Apenas una semana después, mis días se regían por una rutina de hierro. Pasaba gran parte del día encerrado en casa, en una habitación que era al mismo tiempo estudio, salón, comedor, dormitorio, cocina y baño. En cuanto Isabel se marchaba al trabajo, me ponía manos a la obra. Recluido, dedicaba las mañanas a escribir sobre un muerto ilustre, y, las tardes, a estudiar otros muertos ilustres. Todavía tengo el vivo recuerdo del grito: «¡Hipólito!», resonando en el hueco de la escalera aproximadamente cada veinte minutos. La vecina, una señora sin piernas con la vejiga pequeña, se hacía querer. A tan pronta altura de nuestra estancia en la ciudad, empezábamos a acostumbrarnos a los aviones: volaban tan bajo que parecía que iban a aterrizar en la azotea.

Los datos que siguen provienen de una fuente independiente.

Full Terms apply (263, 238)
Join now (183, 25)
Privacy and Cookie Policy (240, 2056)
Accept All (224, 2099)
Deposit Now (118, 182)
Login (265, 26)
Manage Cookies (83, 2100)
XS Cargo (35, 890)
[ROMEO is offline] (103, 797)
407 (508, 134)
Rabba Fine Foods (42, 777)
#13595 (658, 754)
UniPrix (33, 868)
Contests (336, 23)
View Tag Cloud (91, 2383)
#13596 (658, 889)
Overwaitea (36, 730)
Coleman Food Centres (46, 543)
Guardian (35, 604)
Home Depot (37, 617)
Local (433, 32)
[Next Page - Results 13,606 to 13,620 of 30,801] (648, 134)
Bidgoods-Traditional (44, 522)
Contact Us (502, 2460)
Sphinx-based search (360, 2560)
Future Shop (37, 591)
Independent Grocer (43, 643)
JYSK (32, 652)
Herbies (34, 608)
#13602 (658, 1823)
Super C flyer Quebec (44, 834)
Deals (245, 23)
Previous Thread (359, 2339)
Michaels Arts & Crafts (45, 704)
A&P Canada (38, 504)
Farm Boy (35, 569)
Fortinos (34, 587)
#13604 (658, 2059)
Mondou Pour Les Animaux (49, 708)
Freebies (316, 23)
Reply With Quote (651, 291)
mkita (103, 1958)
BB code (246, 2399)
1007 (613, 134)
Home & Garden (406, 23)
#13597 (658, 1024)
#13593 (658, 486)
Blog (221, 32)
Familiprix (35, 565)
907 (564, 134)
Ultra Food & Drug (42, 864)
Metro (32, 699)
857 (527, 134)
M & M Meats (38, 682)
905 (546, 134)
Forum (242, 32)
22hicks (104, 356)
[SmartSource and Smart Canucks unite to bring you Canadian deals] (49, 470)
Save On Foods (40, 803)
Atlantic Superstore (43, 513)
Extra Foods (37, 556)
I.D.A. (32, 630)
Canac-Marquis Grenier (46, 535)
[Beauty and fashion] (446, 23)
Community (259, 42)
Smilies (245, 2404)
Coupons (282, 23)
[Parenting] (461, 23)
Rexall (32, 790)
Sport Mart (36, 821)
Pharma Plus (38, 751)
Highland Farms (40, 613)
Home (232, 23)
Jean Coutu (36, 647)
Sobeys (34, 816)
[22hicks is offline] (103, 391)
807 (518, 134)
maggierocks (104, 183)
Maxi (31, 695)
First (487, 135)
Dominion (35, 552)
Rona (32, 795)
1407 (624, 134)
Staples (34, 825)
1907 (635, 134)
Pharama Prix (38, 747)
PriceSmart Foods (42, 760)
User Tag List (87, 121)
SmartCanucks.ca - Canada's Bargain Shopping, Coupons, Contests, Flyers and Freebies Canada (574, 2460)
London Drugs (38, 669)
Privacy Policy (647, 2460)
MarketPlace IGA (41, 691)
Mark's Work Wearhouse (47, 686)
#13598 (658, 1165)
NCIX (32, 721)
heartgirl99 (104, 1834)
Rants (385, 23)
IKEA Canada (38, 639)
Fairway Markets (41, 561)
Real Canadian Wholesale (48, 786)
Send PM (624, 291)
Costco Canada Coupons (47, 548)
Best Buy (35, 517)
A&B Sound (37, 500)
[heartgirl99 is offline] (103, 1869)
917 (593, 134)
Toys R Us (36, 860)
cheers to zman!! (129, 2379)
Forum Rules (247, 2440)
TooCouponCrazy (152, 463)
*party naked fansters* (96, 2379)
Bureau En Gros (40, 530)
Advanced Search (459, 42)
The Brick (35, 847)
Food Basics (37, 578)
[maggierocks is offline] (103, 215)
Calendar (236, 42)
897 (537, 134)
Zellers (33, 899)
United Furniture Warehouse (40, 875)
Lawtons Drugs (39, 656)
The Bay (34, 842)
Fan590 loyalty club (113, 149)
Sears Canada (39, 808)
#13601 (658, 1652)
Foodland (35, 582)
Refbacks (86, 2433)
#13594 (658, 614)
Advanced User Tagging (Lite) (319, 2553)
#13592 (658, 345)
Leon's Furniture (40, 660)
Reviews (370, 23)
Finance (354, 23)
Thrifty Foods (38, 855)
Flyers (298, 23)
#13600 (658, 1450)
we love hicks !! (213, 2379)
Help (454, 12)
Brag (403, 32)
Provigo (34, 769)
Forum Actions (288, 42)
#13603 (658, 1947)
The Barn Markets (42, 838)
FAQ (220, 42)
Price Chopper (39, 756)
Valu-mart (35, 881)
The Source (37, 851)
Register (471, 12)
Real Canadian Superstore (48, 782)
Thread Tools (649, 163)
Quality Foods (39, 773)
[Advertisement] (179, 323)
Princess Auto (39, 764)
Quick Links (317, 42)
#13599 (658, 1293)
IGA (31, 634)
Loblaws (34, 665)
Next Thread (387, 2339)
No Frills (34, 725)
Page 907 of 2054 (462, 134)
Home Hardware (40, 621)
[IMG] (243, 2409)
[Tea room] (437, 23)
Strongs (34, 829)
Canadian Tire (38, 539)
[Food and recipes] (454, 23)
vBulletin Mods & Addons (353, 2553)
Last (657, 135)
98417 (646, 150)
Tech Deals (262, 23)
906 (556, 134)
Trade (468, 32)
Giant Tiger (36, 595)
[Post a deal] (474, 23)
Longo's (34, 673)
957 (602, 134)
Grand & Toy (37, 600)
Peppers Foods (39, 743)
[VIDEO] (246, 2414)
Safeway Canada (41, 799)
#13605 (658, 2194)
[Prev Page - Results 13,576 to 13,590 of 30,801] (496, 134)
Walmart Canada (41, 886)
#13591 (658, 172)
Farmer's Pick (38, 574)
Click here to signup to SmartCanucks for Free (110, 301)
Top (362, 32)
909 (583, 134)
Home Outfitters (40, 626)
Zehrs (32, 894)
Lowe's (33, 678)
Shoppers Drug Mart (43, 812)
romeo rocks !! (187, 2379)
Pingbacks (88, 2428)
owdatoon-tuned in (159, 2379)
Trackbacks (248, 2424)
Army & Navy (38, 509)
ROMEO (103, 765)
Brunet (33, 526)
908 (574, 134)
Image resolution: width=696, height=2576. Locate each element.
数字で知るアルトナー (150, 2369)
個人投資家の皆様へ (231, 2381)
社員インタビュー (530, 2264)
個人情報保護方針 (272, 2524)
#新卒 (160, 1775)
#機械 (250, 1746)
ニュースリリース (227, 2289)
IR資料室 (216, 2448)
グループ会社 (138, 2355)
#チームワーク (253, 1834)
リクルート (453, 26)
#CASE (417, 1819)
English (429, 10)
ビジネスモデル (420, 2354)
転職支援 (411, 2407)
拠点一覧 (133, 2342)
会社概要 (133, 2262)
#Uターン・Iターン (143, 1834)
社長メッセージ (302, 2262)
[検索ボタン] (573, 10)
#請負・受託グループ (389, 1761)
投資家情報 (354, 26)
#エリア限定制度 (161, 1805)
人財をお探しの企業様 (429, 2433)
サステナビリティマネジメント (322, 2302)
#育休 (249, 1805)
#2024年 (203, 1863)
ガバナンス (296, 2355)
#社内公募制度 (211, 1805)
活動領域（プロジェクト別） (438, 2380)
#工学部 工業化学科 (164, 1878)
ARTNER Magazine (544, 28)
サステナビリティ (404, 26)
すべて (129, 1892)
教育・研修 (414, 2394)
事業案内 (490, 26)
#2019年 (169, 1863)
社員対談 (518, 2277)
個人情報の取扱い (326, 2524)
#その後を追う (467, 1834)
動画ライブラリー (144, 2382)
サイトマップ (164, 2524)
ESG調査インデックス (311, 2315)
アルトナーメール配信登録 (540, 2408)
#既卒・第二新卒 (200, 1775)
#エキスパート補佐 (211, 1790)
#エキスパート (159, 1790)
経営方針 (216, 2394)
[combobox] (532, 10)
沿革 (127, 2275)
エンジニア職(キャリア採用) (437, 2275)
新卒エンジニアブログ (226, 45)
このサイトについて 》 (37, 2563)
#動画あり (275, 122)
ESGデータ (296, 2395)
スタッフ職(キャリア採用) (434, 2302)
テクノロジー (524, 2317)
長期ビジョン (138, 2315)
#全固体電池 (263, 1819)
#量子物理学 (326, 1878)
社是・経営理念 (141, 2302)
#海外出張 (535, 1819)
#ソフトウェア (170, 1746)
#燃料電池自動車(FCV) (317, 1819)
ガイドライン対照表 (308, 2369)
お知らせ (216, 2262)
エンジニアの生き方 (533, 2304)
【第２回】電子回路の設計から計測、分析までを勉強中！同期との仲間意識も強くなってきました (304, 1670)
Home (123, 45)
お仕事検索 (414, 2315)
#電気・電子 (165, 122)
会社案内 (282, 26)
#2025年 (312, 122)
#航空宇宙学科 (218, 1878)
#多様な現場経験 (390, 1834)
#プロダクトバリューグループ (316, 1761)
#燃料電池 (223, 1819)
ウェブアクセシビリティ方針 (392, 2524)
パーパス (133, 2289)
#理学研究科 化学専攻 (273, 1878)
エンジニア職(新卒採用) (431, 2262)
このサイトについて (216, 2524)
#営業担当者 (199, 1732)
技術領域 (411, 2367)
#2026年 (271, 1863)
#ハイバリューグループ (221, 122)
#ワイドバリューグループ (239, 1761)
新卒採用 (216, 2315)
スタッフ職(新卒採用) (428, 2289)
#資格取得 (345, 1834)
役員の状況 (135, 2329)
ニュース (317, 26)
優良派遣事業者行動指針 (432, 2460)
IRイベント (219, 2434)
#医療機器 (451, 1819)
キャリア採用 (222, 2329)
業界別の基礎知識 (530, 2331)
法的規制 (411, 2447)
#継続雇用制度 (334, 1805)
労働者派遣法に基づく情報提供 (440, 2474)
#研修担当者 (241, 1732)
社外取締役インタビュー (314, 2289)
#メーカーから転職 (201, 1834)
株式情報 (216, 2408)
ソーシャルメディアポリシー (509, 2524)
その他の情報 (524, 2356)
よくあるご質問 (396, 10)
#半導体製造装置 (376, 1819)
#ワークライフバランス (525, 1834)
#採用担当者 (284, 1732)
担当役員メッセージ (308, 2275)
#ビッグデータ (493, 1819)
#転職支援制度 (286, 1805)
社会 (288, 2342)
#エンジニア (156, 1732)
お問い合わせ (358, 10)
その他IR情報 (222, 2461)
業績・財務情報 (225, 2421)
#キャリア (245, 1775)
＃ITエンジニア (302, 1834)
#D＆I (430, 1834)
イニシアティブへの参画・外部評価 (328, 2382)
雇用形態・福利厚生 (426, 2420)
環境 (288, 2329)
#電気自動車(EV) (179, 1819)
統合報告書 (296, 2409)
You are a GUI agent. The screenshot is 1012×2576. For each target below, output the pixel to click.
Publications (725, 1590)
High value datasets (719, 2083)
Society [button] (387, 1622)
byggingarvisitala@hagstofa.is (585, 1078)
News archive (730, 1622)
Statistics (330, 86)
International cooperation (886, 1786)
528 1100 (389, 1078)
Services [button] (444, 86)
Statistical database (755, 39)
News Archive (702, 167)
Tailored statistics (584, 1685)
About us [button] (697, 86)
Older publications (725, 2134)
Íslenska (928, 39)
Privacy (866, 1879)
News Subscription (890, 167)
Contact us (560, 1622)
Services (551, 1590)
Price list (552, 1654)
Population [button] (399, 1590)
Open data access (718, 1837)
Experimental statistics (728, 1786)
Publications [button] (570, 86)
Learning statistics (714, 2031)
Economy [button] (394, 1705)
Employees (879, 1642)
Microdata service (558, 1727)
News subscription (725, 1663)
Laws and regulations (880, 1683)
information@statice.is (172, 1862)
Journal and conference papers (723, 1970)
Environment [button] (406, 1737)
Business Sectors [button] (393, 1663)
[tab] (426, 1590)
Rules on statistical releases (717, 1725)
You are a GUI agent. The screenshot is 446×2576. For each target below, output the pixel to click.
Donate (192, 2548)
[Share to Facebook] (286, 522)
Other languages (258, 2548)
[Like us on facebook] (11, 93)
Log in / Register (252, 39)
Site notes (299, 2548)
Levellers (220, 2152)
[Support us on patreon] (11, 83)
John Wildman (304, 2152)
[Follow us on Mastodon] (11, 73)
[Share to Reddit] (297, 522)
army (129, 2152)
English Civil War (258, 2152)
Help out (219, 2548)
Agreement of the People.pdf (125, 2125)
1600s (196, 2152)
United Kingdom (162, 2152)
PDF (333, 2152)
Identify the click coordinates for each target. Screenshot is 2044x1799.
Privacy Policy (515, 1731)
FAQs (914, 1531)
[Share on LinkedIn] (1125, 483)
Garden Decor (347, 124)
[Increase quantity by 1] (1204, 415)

Pasados unos días llamé a la puerta de enfrente con la intención de proponer a los vecinos si estaban interesados en compartir el wifi. Creo que fue por la mañana, o al mediodía. Solo conservo un recuerdo de mucho sol entrando a chorros por la ventana, y el irritante rugido de los aviones. Del piso provenía música clásica. Abrió la puerta un chico sin camiseta. De golpe identifiqué al tipo alto y de compleja mirada con el que nos habíamos cruzado en la escalera días atrás. Cuando hubo pasado el avión, me presenté y le hice la propuesta. «Pagamos la mitad cada uno», añadí. En tanto se lo pensaba, pude vislumbrar un piso atestado de lienzos y libros, un gato gris dormitando en el sofá. Sin avisar se metió en el piso y enseguida salió con un papelito. No sé si no entendió el trato o sencillamente estaba siendo generoso. Acto seguido pasamos a mi casa y me dispuse a introducir la contraseña. En esos instantes él debió de dar algunos vistazos a los libros que tenía dispuestos sin orden ni concierto en huacales amontonados en posición horizontal, porque pocos segundos después me preguntó si yo era filósofo o escritor o algo así. Pasó un avión, así que nos mantuvimos unos largos segundos en silencio, solo mirándonos mientras el aire rugía. Sentí la inminencia de un cambio. ¿Un terremoto? ¿Una revolución? ¿Un mesías? No recuerdo con exactitud mi respuesta, pero seguro que aludí a mis estudios formales de psicología y luego dije que uno se gana la vida como puede. «¡Hipólito!», escuchamos justo antes de encerrarnos cada uno en su respectivo piso.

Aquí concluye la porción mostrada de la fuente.